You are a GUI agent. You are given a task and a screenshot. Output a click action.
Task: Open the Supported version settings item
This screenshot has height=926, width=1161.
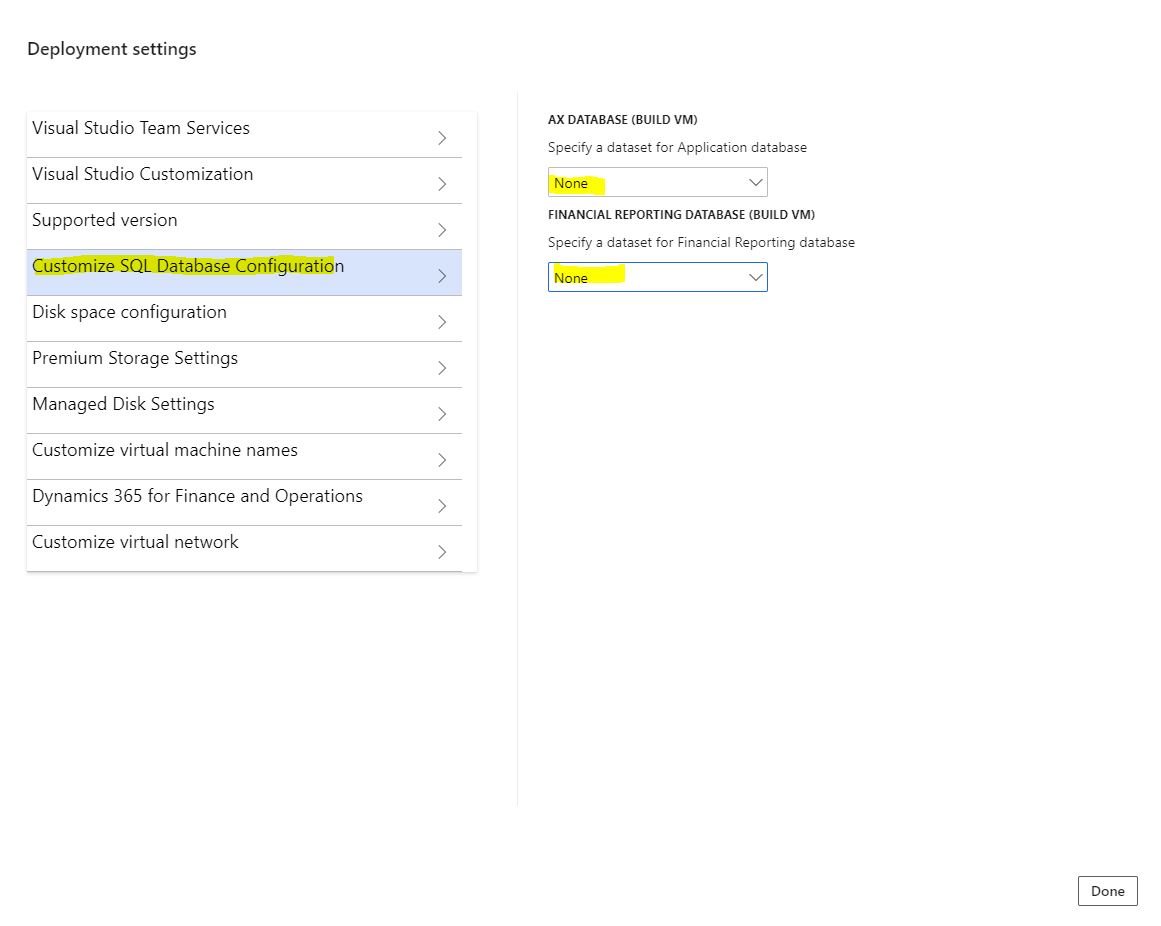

──────────────────────────────

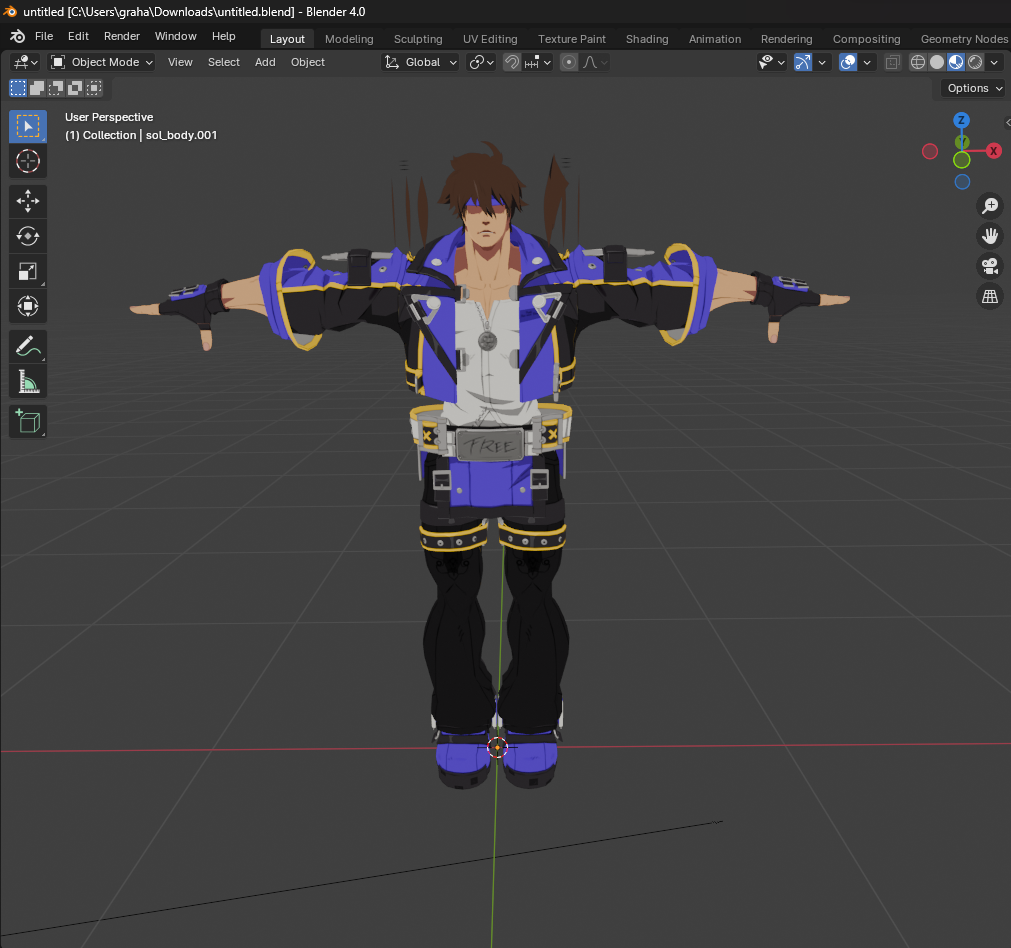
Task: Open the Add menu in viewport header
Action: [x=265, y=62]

──────────────────────────────

*AIM OF THE EXERCISE*: Send back exactly the lines of the listing above starting at the one with "You are a GUI" and ending at the one with "This screenshot has height=926, width=1161.", inclusive, and no others.

*ANSWER SECTION*:
You are a GUI agent. You are given a task and a screenshot. Output a click action.
Task: Open the Supported version settings item
This screenshot has height=926, width=1161.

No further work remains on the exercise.